Travelling back with it fully loaded from Cm one night, rushing, roadworks and a huge gulley running right across the road I didn't see in the headlights until the last moment. Too late. Suspension on the pickup bottomed out, trailer was fully loaded and bounced higher than the top of the pickup bed, saw the wheels in my cab mirror! Held up though, got me home and a few more trips up & back, with just 1/2" suspension drop on the wheel that hit the deck first, taking all the weight from what must have been a 3' fall. They're solid, I can attest to that. Tows like a dream too, still, even after all the abuse I've given it! 

I take it back once a year for a service, won't go into all the freebies he's given me in case others expect the same. Suffice to say he's a damn fair bloke. Keeps right on top of his Thai fabricators, everything produced with typical German attention to detail. For example the bed is lowered between the wheel arches unlike most, so only sits 12" off the ground, making it a doddle to load yourself, I can have all three bikes on & strapped down in under 30min, only need the missus to hold the odd ratchet strap. In hindsight well worth the money. Was going to add a photo but too thick to figure it out.

----------


## stickmansucks

Are trailers still illegal in Thailand ?

----------


## jimbobs

They are not illegal but they need registering the same as a vehicle 
I nearly bought one not long ago
I have seen a few for sale on baht sold

----------


## Barty

> Are trailers still illegal in Thailand ?


 I am not sure that they were ever illegal. If you read upthread you will see that there are plenty of TD posters that have purchased and registered trailers here in Thailand. 

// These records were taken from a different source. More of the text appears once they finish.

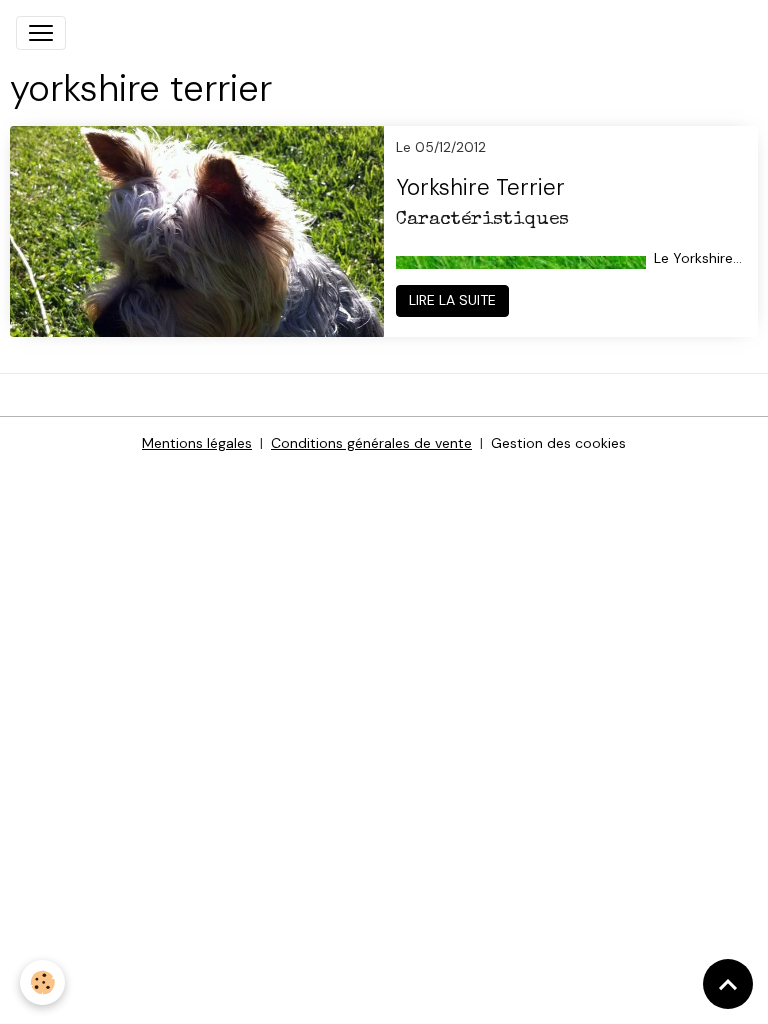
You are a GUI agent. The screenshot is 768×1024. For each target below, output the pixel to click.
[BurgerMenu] (41, 33)
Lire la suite (452, 300)
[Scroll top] (728, 984)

  If you are looking to purchase a trailer I can recommend Respo Trailers. They will be able to make sure that the trailer is registered in your name. 

  I do not recommend that you try to build your own trailer and try to register it or try to import a trailer yourself as you will get tied up in paperwork and red tape.

----------


## Troy

I am after a trailer so going to bump this thread and see if there is any new input.

I am after a twin axle 2-ton (or thereabouts) box trailer to be used for a number of tasks from getting the wife's shopping home to allowing her worldly possession  to tour Thailand and still allow room for me to drive the car....oh and I'll probably have to bring the rice home from the farm as well.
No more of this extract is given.